Below are some highlights of the survey: 

  • 76% of people polled agree there is value in greater transparency from the Prosecutor’s Office.
  • 67% of people are more likely to vote for a prosecuting attorney candidate who commits to actively working to reduce unequal treatment by race in the criminal justice system.
  • 71% agree that it would help communities by rehabilitating offenders and saving taxpayer dollars that can be reinvested into preventing crime.
  • The results show a clear preference by the general public in support of drug treatment and rehabilitation as opposed to tougher penalties and longer prison sentences. 

 Conducted in April 2020 by Anthology Marketing Group, the quantitative study featured a total of 482 completed surveys collected statewide.  

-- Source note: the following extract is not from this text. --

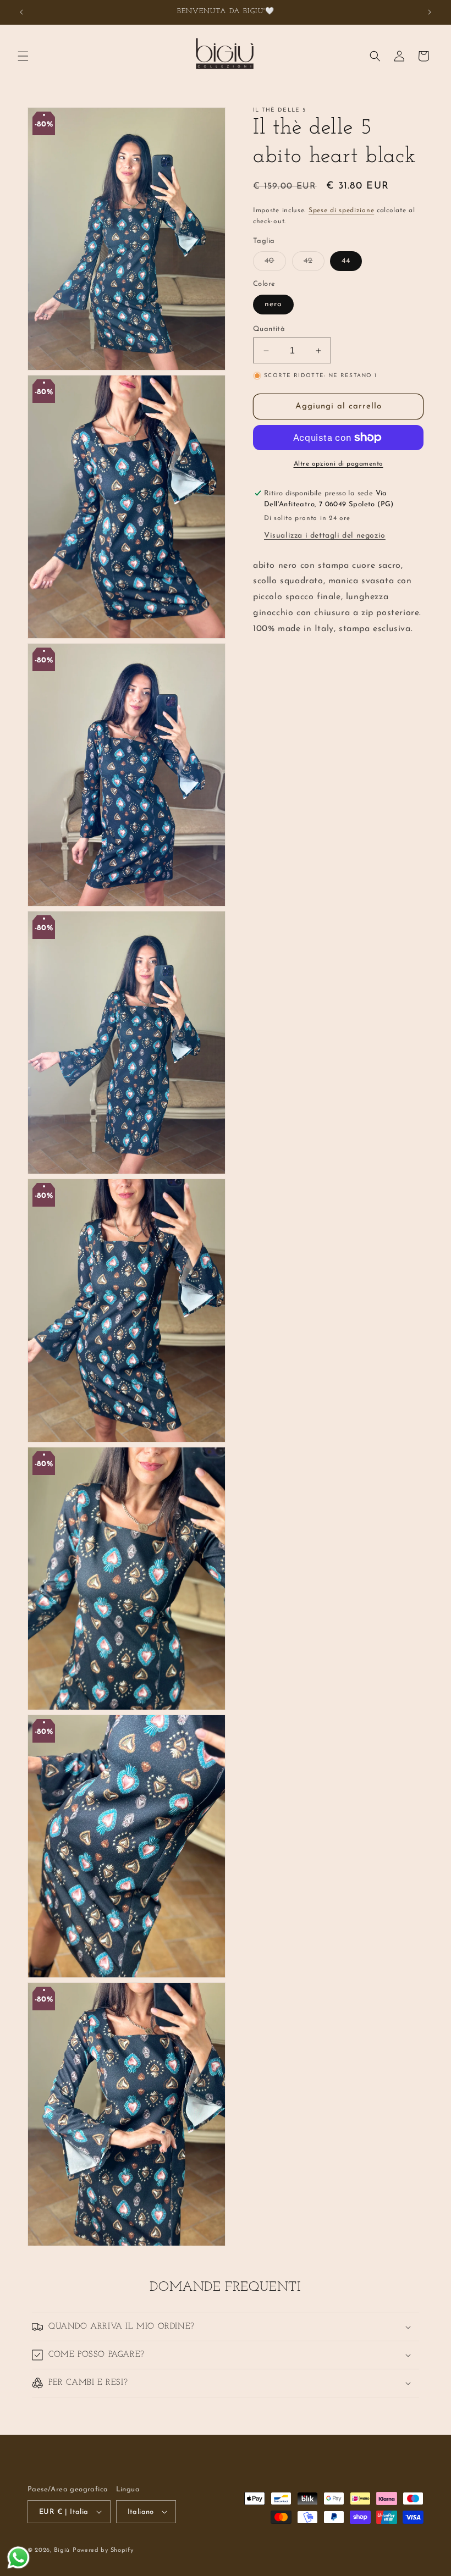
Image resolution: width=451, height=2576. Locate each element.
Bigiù (62, 2550)
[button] (23, 56)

ACLU of Hawai‘i Campaign Director Monica Espitia said: “As we move forward in our Campaign for Smart Justice Hawai‘i — which aims to combat racial disparities in the criminal legal system and mass incarceration in the islands — we decided surveying the residents of Hawai‘i was a necessary step in understanding how people feel about Hawaii’s current criminal legal system and if it is actually making our communities safer. We’re encouraged by the results and hope that releasing them provides some clarity to current lawmakers and candidates who wish to serve the people of Hawai‘i.”